#### Texte proposé
• • • • •

Quelle que soit la méthode retenue, « la question n'est pas combien j'émets, mais sur quoi je peux évoluer », insiste Caline Jacono. Une démarche rigoureuse est un bon moyen de montrer son degré de maturité environnementale et de comprendre l'impact des décisions prises entre deux bilans. Pas question de comparer des Beges comme on le fait avec des chiffres d'affaires ou des bénéfices. Les chiffres bruts dépendent trop des choix méthodologiques faits. Paradoxalement, plus une entreprise est exigeante, plus son bilan risque de sembler mauvais ! Ainsi, si la méthode réglementaire autorise implicitement les obligés à exclure les postes d'émission qui représentent moins de 5 % du total, « la philosophie est de ne rien oublier », pointe Laurence Gouthière.
De même, quand il évalue le périmètre de son bilan, l'obligé peut écarter de son calcul les équipements dont il a l'usage mais qu'il ne possède pas directement, comme des véhicules de location… Une aberration pour les professionnels du carbone. Car la question du périmètre de l'étude est fondamentale. Si l'obligé doit prendre en compte ses émissions directes et intermédiaires (on parle de Scope 1 et 2), il peut faire l'impasse sur ses émissions indirectes (Scope 3). La combustion de gaz ou le recours à un réseau de chaleur entrent ainsi dans le calcul. Les matières premières utilisées ou les voyages en avion des cadres, pas spécialement. Pourtant, « tous secteurs confondus, 70 à 80 % des émissions sont oubliées sans le Scope 3 », chiffre Jacques Aflalo. À l'avenir, « l'Ademe poussera pour qu'on les intègre dans le calcul », assure Laurence Gouthière, quitte à procéder par étapes ou différemment selon les secteurs. En attendant, peu d'entreprises vont jusque-là.

• • • • •

#### Données fournies
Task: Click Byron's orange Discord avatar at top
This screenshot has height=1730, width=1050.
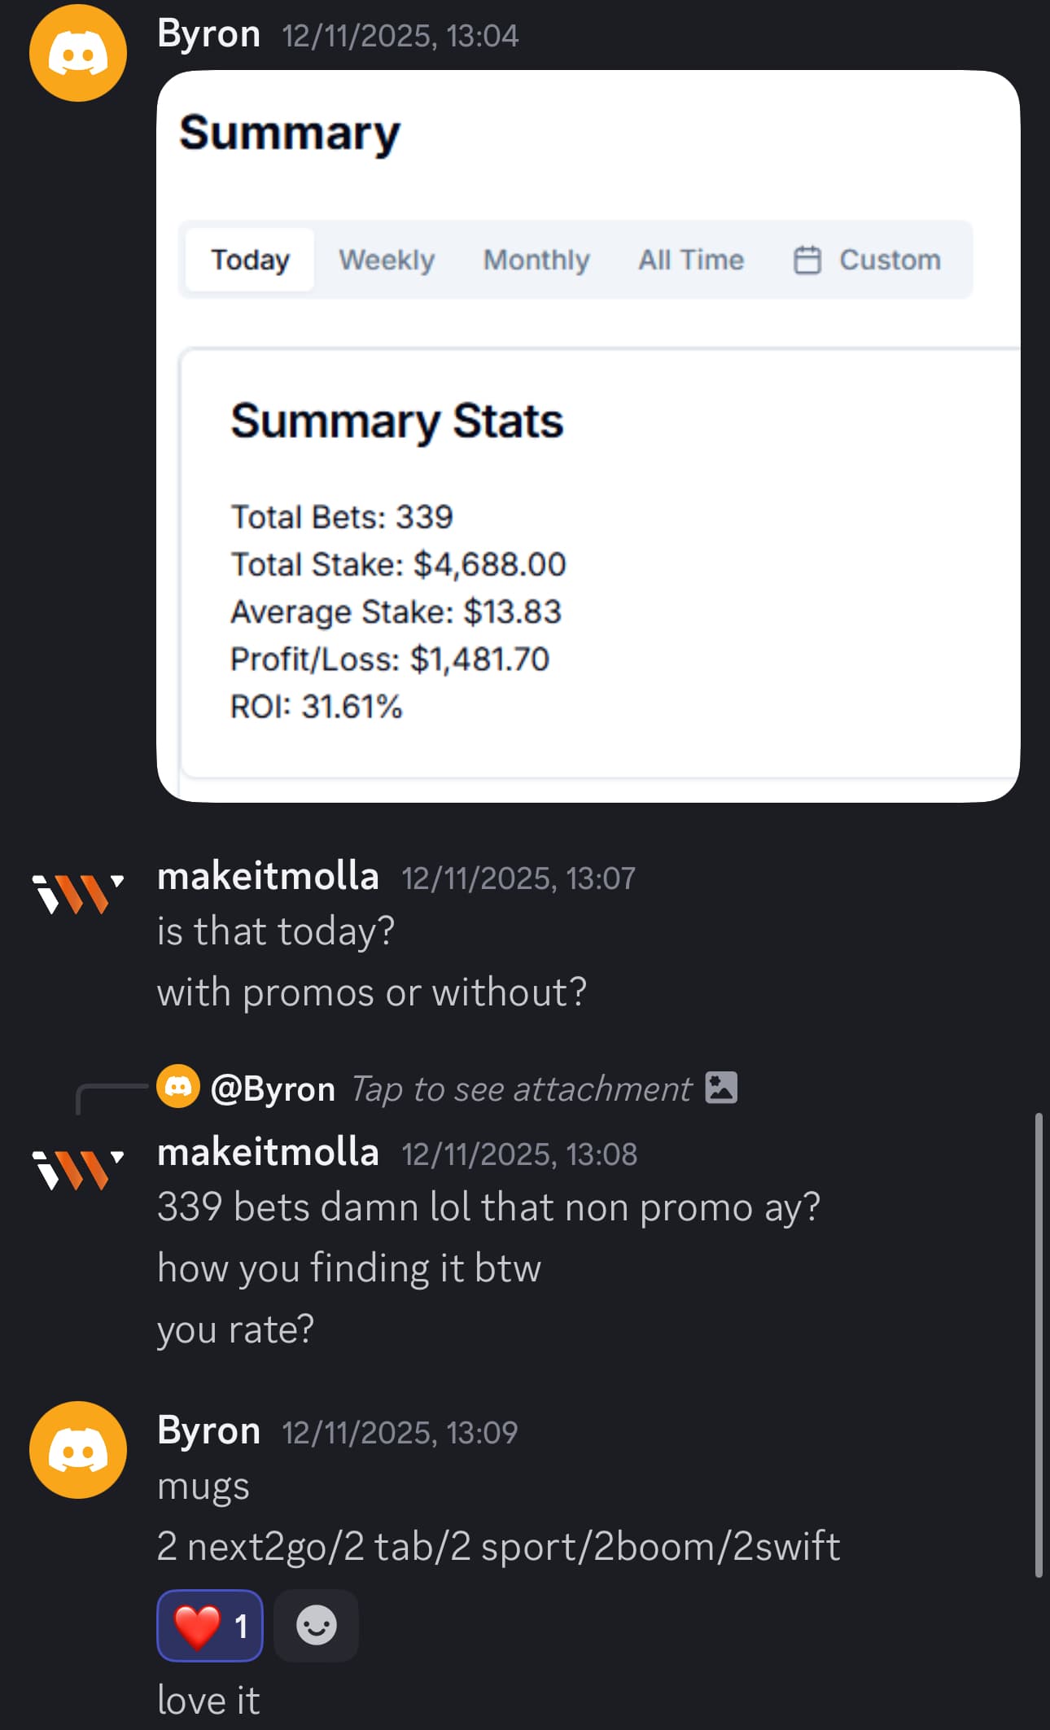Action: (78, 54)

• • • • •

#### Consigne
Pouvez-vous recopier le passage du texte sur les bilans d'émissions commençant par « Quelle que soit » et allant jusqu'à « pointe Laurence Gouthière. », en substituant « profits » à « bénéfices » ? Le listing n'a aucun rapport avec le texte.

#### Solution
Quelle que soit la méthode retenue, « la question n'est pas combien j'émets, mais sur quoi je peux évoluer », insiste Caline Jacono. Une démarche rigoureuse est un bon moyen de montrer son degré de maturité environnementale et de comprendre l'impact des décisions prises entre deux bilans. Pas question de comparer des Beges comme on le fait avec des chiffres d'affaires ou des profits. Les chiffres bruts dépendent trop des choix méthodologiques faits. Paradoxalement, plus une entreprise est exigeante, plus son bilan risque de sembler mauvais ! Ainsi, si la méthode réglementaire autorise implicitement les obligés à exclure les postes d'émission qui représentent moins de 5 % du total, « la philosophie est de ne rien oublier », pointe Laurence Gouthière.